Characterizations of topological superconductors: Chern numbers, edge states and Majorana zero modes

TL;DR

This paper investigates the relationship between Chern numbers, edge states, and Majorana zero modes in topological superconductors, revealing mismatches and clarifying their distinct topological features through a checkerboard-lattice model.

Contribution

It demonstrates the non-equivalence of topological invariants and edge states in a 2D superconductor model, highlighting the need for comprehensive characterization methods.

Findings

Multiple topological phases with Chern numbers up to 4 identified.

Mismatch between Chern numbers, edge states, and Majorana modes demonstrated.

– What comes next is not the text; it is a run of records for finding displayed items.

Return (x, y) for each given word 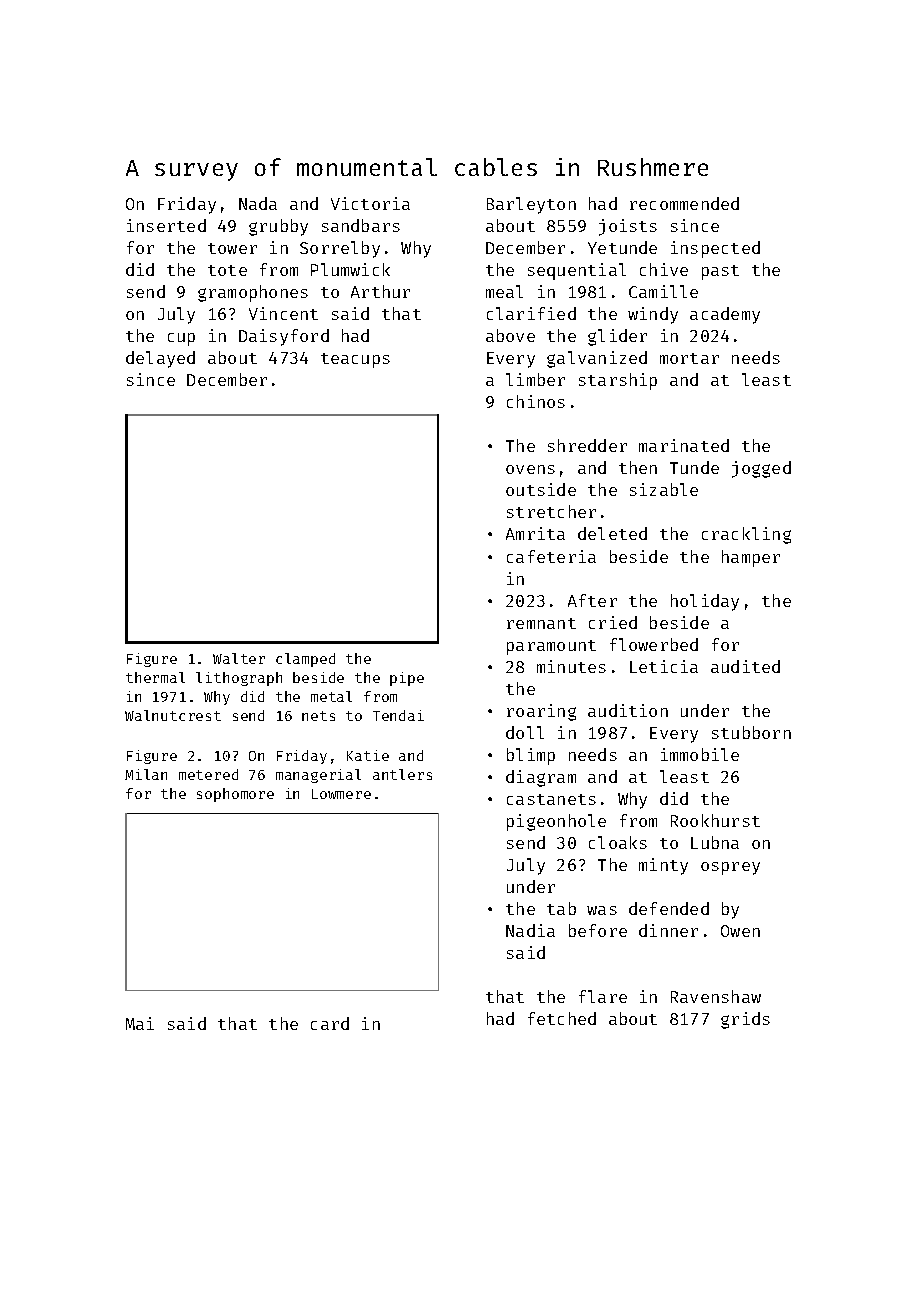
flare (603, 996)
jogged (761, 469)
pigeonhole (556, 822)
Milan (146, 774)
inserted (166, 225)
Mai (140, 1023)
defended (669, 908)
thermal (155, 677)
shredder (587, 445)
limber (535, 379)
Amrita (535, 533)
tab (561, 908)
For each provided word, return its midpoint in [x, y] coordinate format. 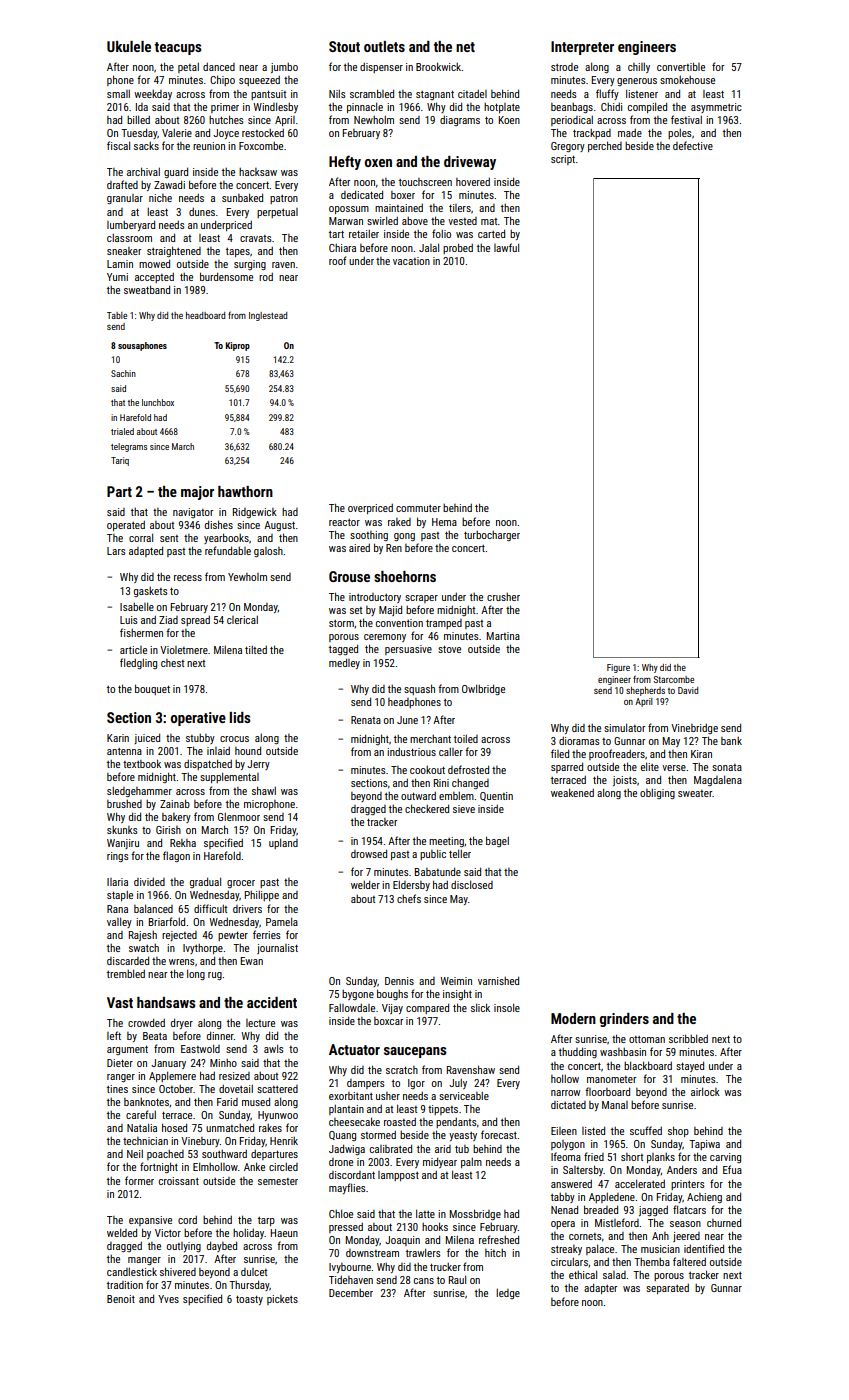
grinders [624, 1020]
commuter [418, 508]
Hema [444, 522]
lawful [506, 247]
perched [605, 146]
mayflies [347, 1188]
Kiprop [238, 346]
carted [491, 233]
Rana [117, 909]
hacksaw [258, 172]
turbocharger [492, 536]
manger [144, 1261]
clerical [242, 620]
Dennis [399, 981]
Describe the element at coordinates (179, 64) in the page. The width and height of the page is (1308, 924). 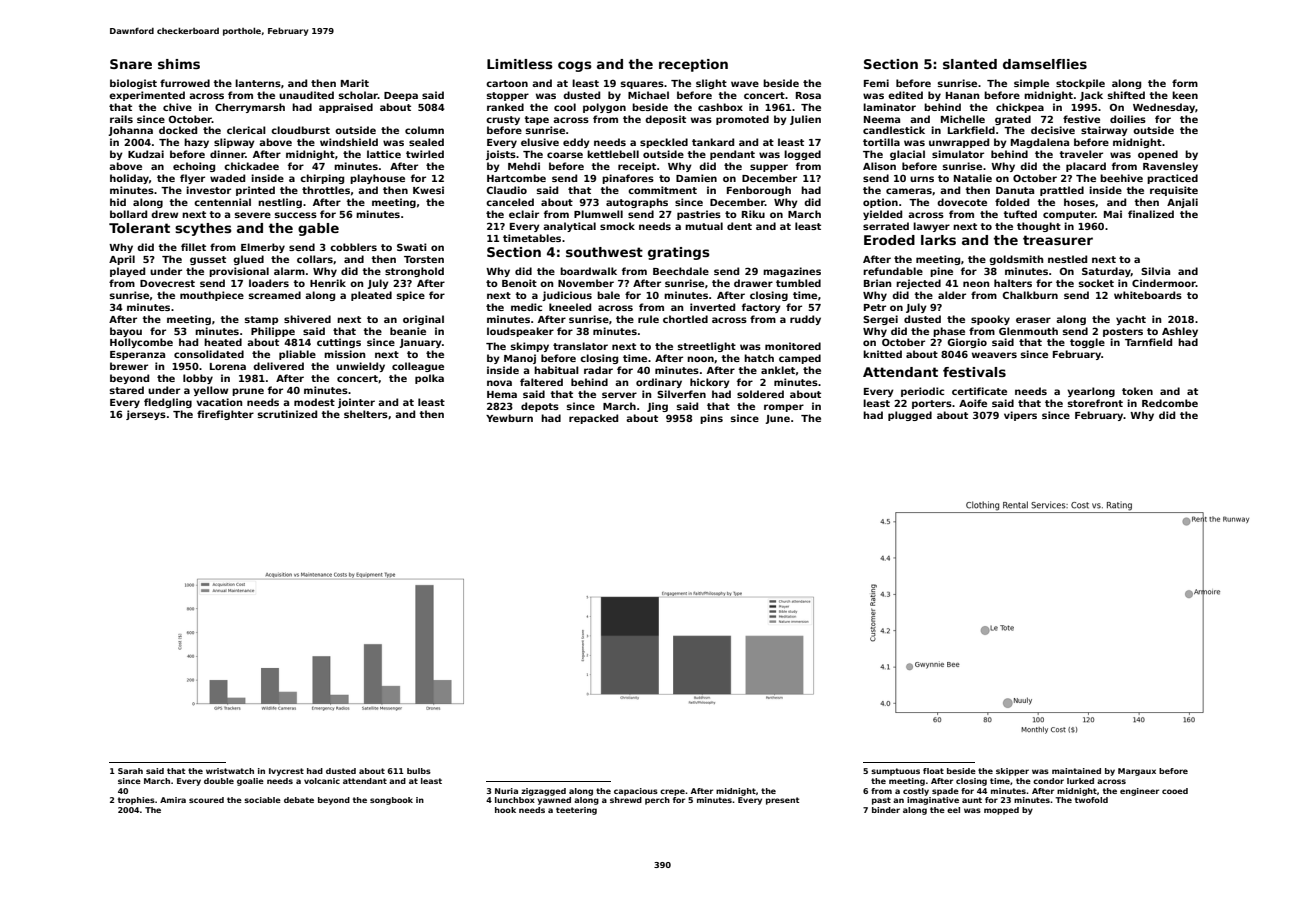
I see `shims` at that location.
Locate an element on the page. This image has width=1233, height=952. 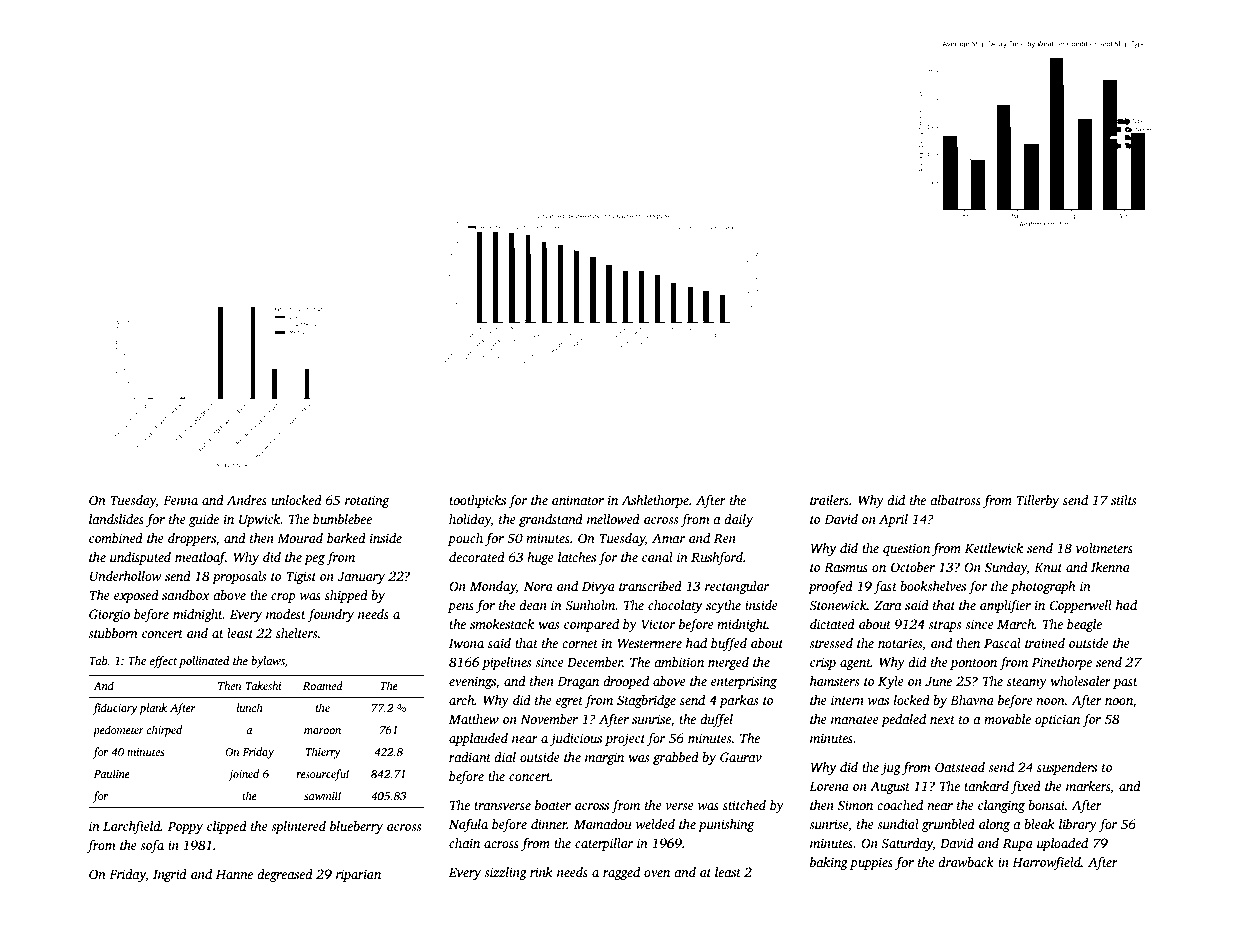
manatee is located at coordinates (855, 720).
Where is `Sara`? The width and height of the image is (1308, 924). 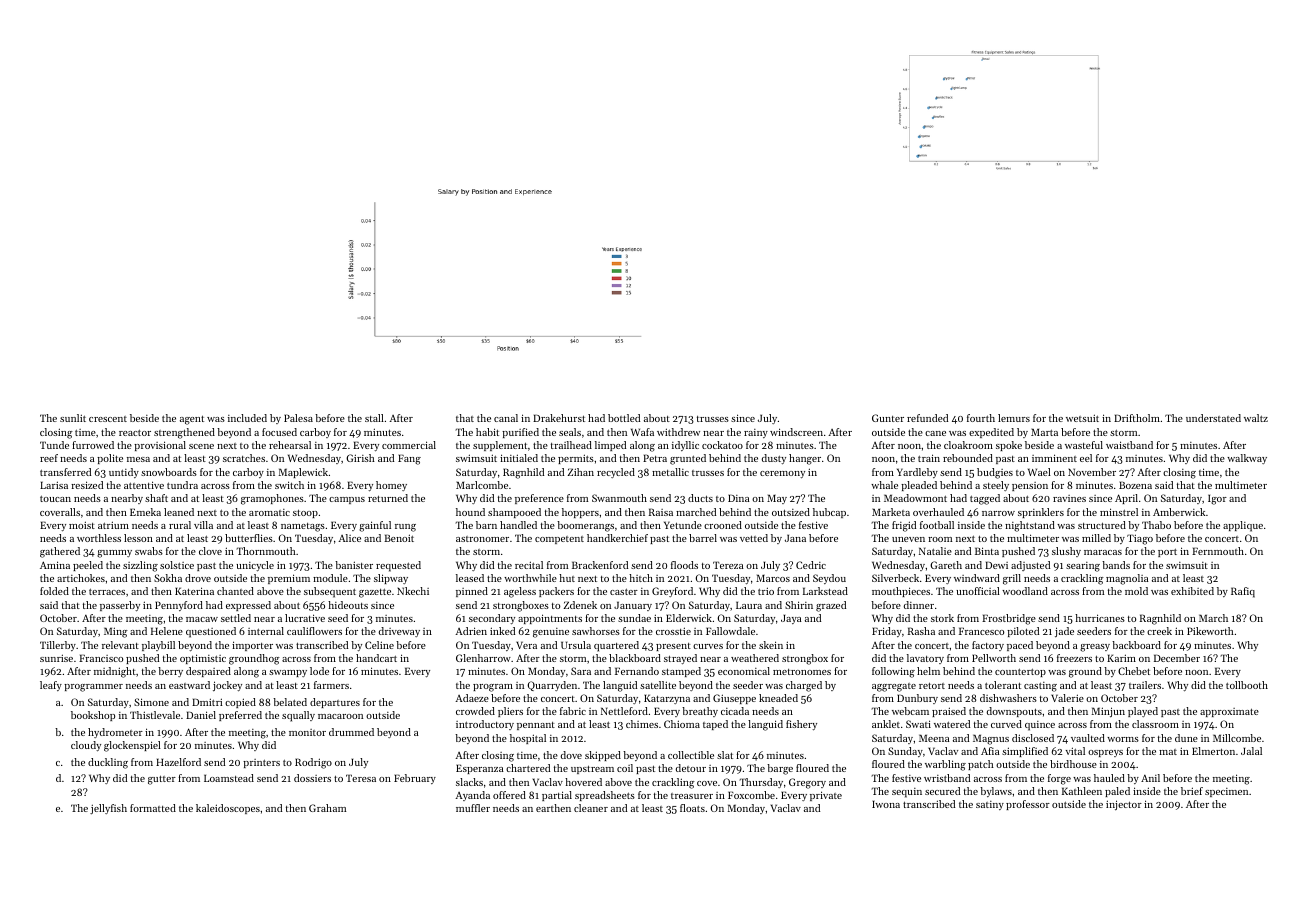 Sara is located at coordinates (581, 671).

Edge states inherited from Chern insulators are not always protected.

Abstract

The topological properties in topological superconductors are usually characterized by the bulk Chern numbers, edge-state spectra, and Majorana zero modes. Whether they are equivalent or inequivalent is not well understood. Here, we investigate this issue with focus on a checkerboard-lattice model combining the Chern insulator and chiral $p$-wave superconductivity. Multiple topologically superconducting phases with Chern numbers up to $\mathcal{N}=4$ are produced. We explicitly demonstrate the mismatch between the Chern numbers, edge states and Majorana zero modes in this two-dimensional topological-superconductor model. The intrinsic reason is that some edge states in the superconducting phases inherited from the Chern-insulator phase are not protected by the particle-hole symmetry. We further check the mismatches in vortex states. Our results therefore clarify these different but complementary topological features and suggest that further considerations are required to characterize various topological superconductors.